Traci Lester is making history … as a leader in providing early literacy programs for low-income communities. Reach Out and Read has more than 3,700 such programs in doctors’ offices nationwide, serving 3.8 million children.
What’s next for Traci?
Lester continues to raise awareness of her organization and the need for early literacy programs in undeserved communities.
In her own words …
“The parents love getting the books for their children and the children are really excited leaving the exam room with a brand new book,” said Traci Lester, at a reading event. “It strengthens the parent-doctor relationship, and I think it enhances the pediatric visit.”
A little-known fact about the literacy gap …
According to a well-regarded 1995 study, children in low-income households hear up to 30 million fewer words than children living in affluent households.
For more information about Reach Out and Read, THE”>click here GRIO’S Q & A WITH TRACI LESTER
Q: What’s next in this chapter of your life?
A: I am blessed to say that I have accomplished many things in my life — lived abroad and traveled extensively, developed a life of service in the nonprofit sector, have a rewarding career, run marathons, mentored young people — but the single greatest thing that I am doing during this chapter of my life is raising my daughter, who is three and one half years old. All that I do now is for her benefit and I am determined to see that she grow up happy, healthy and self-assured and that she have access to all she pursues. She is a rising star
Q: What’s a fact about you that many people don’t know?
A: I am an avid runner and have run 10 consecutive full marathons and over 35 half-marathons. I plan to run many more. I first started running in junior high school, spurred on by my brother who was a track star in high school. I later competed in high school and a little in college. I took up long distance running after getting divorced and, like so many, checked off my first marathon from my bucket list. I never thought that I would still be running marathons after my first one and that I would have developed such insight and clarity through running along with some of the most amazing lifelong relationships. I love it!
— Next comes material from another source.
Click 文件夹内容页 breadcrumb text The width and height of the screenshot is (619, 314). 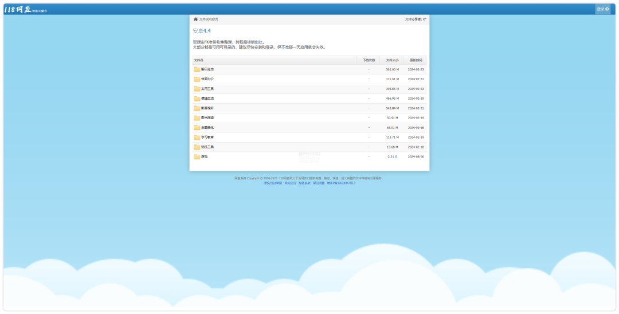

Q: What’s your favorite quote?
A: “Learning how to be kind to ourselves, learning how to respect ourselves, is important. The reason it’s important is that, fundamentally, when we look into our own hearts and begin to discover what is confused and what is brilliant, what is bitter and what is sweet, it isn’t just ourselves that we’re discovering. We’re discovering the universe.” – Pema Chödrön, When Things Fall Apart
Q: Where do you get your inspiration?
A: My story is the story of two hard-working African-American parents, who didn’t come here from another country, weren’t raised in poverty, and who weren’t college graduates. They were a determined, hard-working couple who wanted to create a good life for themselves and their children. Despite blatant racism and classism, they aspired for the American Dream like so many. They put their three children through college and graduate school. I get my inspiration from my father who worked two jobs — one in manufacturing where he left every morning before sun up at 5 am and returned home at 4 pm only to leave again at 8 pm in the evening to follow his passion as a jazz musician; and my mother who worked full-time in early education and who was always available to me for every school event, parent-teacher conference, ceremony and event. I learned discipline and hard work from my parents and a passion to pursue greatness.
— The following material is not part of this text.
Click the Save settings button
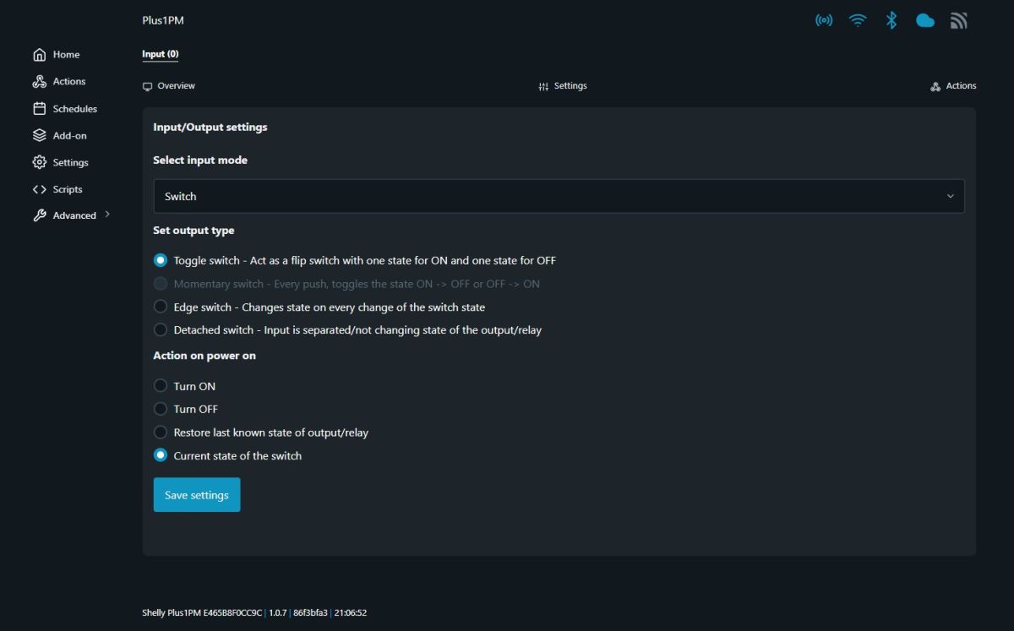 197,495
Q: Who are/were your mentors?
A: Along with my parents, my mentors in my early years included my sister, my piano teacher, and my high school guidance counselor. As I entered my professional years, it also included my former supervisor who hired me into my first professional job when I was 23 years old, when others may have had doubts, and who continues to believe in me as I move through my professional life.
Q: What advice would you give to anyone who wants to achieve their dreams?
A: My advice to anyone who is craving to achieve their dreams is to follow your passion, don’t give up and when someone questions your intentions be clear about what you’re trying to accomplish. Don’t be dissuaded by negativity, sarcasm, skepticism and doubt. Focus on what’s important and remember that “you” are your first champion.